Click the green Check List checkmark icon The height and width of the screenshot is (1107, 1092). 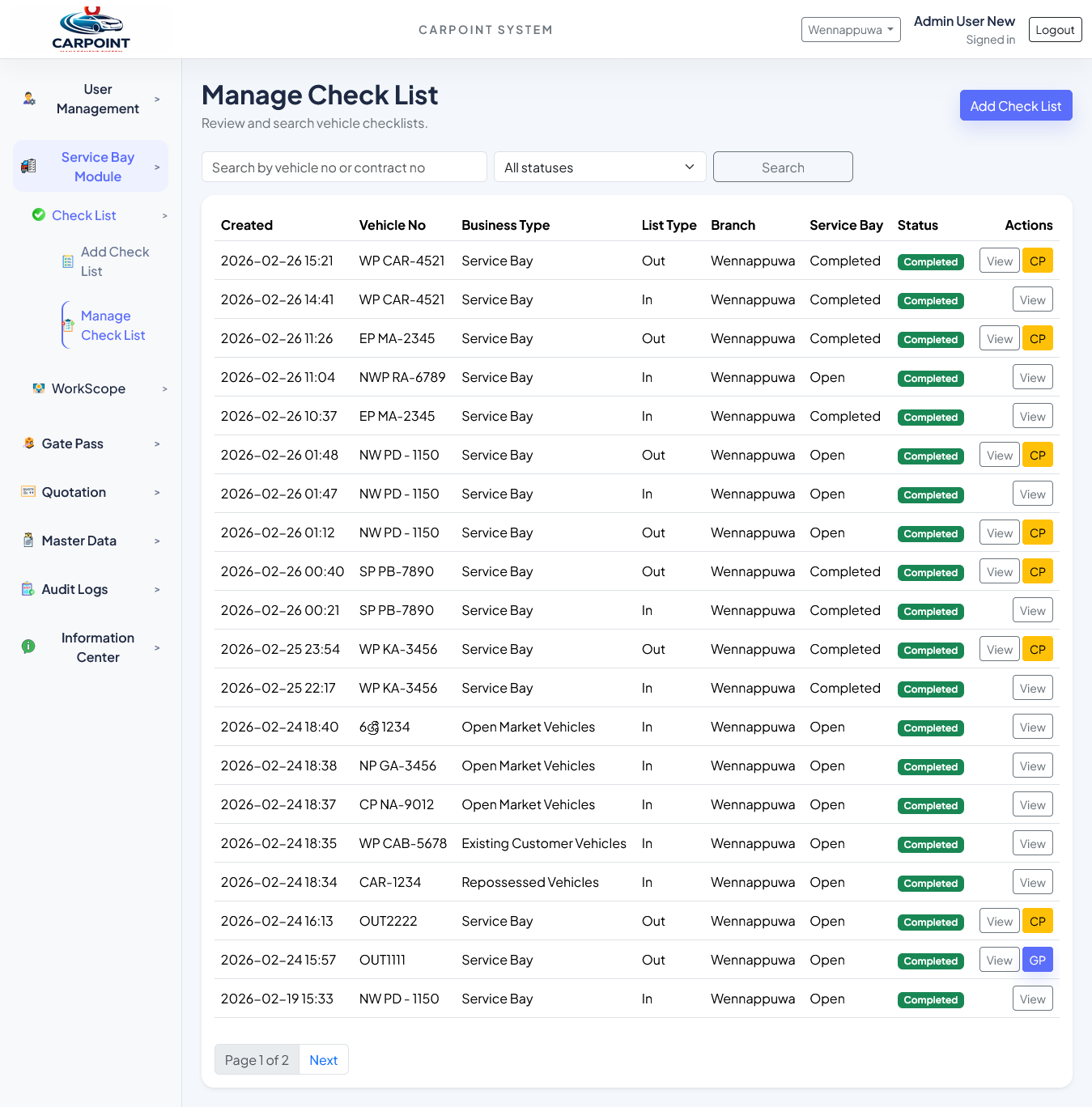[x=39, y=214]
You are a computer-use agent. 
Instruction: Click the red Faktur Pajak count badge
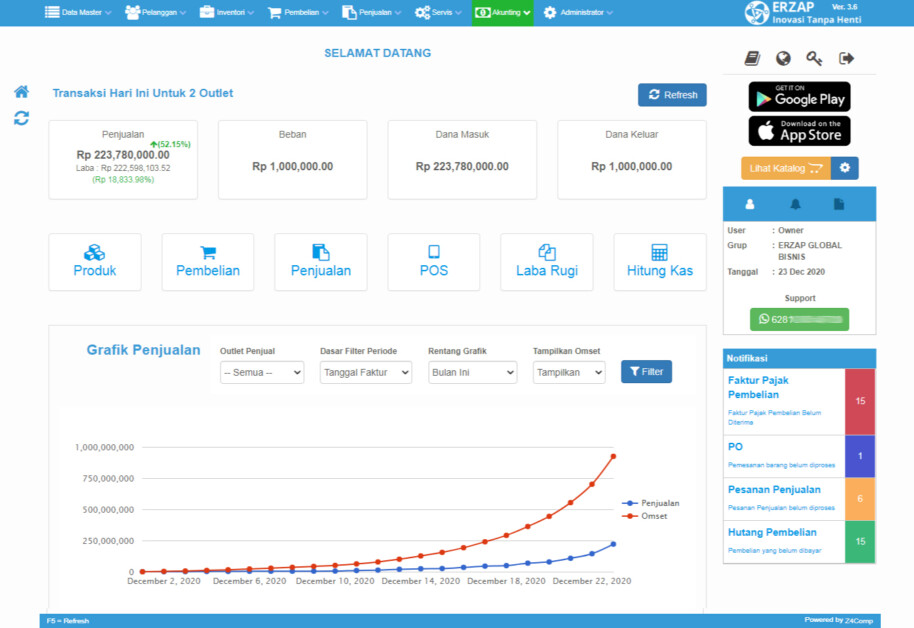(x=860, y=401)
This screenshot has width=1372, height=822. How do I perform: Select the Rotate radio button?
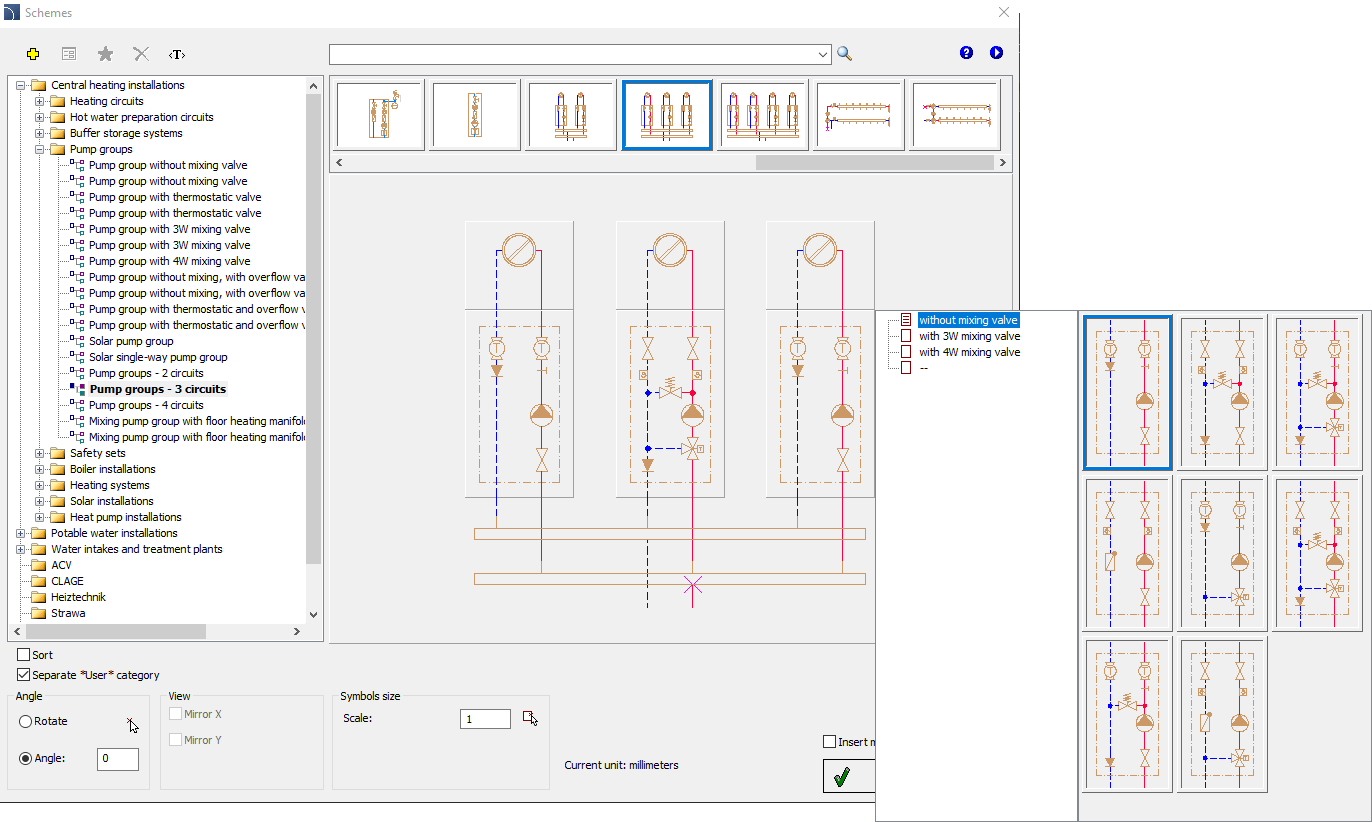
......
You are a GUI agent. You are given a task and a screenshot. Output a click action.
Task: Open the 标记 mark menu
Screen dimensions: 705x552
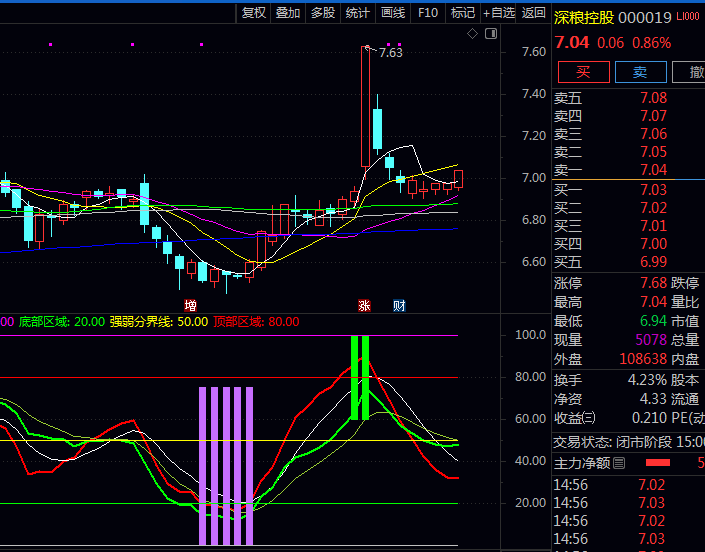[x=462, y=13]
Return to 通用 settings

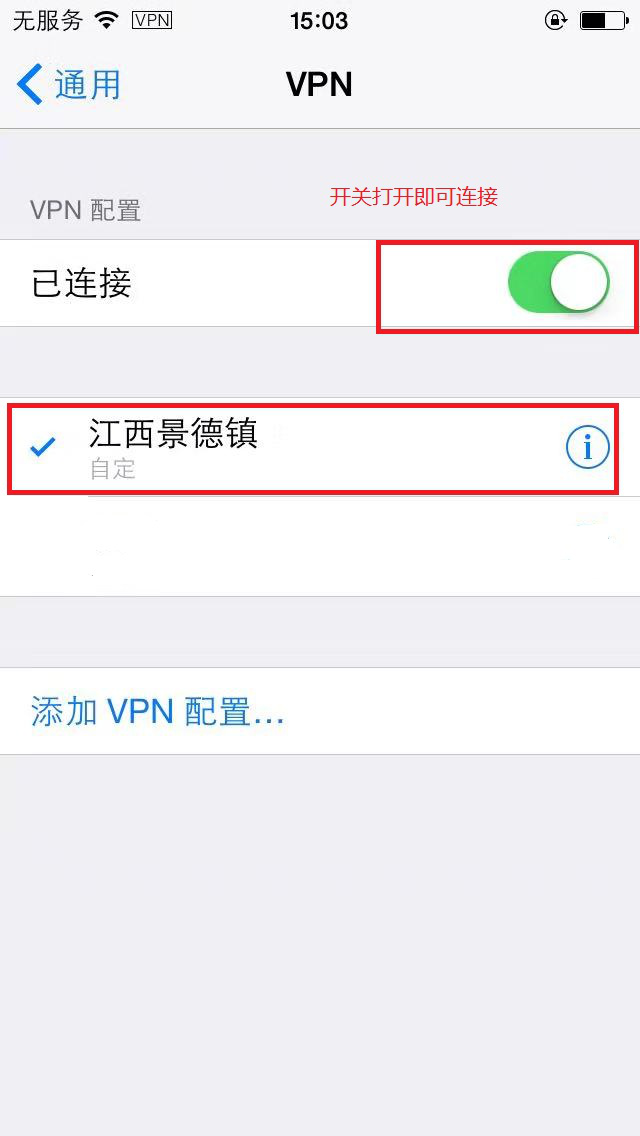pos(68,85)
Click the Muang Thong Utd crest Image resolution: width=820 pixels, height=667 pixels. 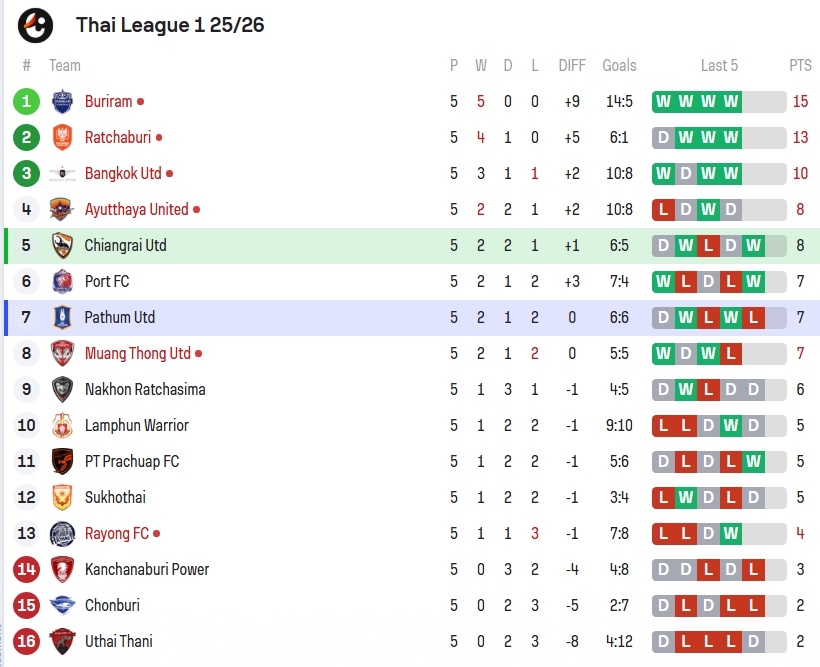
......
• What is needed:
Find the string "agent" in the data. Report each line it appears in.

• Response:
You are a computer-use agent. 
You are a GUI agent. You are given a task and a screenshot. Output a click action.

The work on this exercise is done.